Are you getting sort of a picture here?
In early 2008 the Jamaican government's Financial Services Commission (FSC) issued a warning about 15 "unregistered investment entities." And we see that the Hon. Rev. Dr., the former Central Banker, is operating one of these entities. Or not. Possibly.
Phinn dismissed the FSC's claim as "completeley wrong", and suggests that the commission may have gotten confused with a "Phillip Phinn" that is apart [sic] of a registered investment club overseas.
"'Phillip Phinn' the individual is apart [sic--for the love of God, people!] of a church group club that has been registered, since December, outside of Jamaica," disclosed Phinn to this newspaper. "'(However) Phillip Phinn International' as a forex club is completely wrong.
"We only got notice from the FSC in February, saying that they 'suspect' something," he added. "Based on their suspicion, they published the notice."
Phinn did not say whether the referred "Phillip Phinn" from the registered church club was himself.
God only knows, then...
In the second half of 2008, Cash Plus and Olint went bust, after a series of actions taken by banks and the government in Jamaica brought all this to a screaming halt, and lots of people were wiped out financially. You could think of it as a dress rehearsal for the miniature financial Armageddon we are experiencing now.
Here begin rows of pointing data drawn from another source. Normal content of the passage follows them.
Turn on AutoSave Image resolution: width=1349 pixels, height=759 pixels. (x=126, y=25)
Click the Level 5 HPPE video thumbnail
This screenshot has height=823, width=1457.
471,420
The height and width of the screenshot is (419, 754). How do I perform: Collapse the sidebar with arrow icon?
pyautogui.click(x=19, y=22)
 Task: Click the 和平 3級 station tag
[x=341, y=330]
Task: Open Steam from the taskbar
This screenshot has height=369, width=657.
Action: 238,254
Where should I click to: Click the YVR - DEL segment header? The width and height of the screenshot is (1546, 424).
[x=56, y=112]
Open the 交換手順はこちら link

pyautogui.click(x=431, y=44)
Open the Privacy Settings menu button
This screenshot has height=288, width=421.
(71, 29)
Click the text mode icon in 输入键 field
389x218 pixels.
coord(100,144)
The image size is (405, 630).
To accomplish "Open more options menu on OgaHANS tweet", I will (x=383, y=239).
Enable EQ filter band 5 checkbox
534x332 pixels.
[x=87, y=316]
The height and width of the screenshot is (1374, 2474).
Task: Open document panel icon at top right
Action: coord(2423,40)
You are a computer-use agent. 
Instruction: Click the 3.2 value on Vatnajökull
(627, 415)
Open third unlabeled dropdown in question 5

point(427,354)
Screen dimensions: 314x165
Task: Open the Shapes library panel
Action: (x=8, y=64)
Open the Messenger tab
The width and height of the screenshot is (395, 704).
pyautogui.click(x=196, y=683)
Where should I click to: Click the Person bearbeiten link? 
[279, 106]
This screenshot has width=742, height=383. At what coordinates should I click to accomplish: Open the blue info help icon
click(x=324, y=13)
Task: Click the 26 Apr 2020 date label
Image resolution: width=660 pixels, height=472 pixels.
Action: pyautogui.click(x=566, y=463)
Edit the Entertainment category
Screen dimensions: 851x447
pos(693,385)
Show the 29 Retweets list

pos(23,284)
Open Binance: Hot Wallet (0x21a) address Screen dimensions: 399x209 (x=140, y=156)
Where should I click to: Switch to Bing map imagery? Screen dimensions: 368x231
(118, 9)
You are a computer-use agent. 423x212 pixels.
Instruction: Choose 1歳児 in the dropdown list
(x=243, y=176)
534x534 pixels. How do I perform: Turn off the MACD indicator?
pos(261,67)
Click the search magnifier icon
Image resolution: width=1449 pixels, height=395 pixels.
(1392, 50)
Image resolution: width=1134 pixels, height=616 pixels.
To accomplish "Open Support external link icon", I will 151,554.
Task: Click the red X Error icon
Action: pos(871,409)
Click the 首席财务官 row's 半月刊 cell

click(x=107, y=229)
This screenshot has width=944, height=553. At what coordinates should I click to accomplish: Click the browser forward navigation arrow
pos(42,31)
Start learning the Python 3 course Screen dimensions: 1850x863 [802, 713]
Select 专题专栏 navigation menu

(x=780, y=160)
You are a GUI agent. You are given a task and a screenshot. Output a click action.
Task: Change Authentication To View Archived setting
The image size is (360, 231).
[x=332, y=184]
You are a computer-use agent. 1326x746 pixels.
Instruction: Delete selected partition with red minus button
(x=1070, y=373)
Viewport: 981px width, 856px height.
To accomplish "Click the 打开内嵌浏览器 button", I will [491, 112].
The loss of the banks' confidence was fatal to Olint, even before it began to emerge that the "investment scheme" had been a con.
And at least one of the Hon. Rev. Dr.'s financial schemes also went bust, a whole other one separate from the "Phillip Phinn" entities of mysterious ownership and purpose. How many of these things does he have? Possibly their numbers are legion.
The Daily Gleaner, as the letter writer above points out, has given generous space to Dr. Phinn's prophecies. The Observer, in the meantime, apparently sends out their most trusting and gullible reporter to cover the Reverend:
A source close to Faith International Investment said Phinn, who came to fame as a prophet, had been deeply troubled by the failure of the investment scheme.
"He has been in much prayer that a way be found to repay the many people who had put in their hard-earned savings and appeared to have lost it. He is a good man and a true man of God," the source told the Sunday Observer. [highlight added - kp]
Young man, was this the person who spoke to you?
Update:These people are doing excellent work. I'd love to see more service blogging like this in the Caribbean.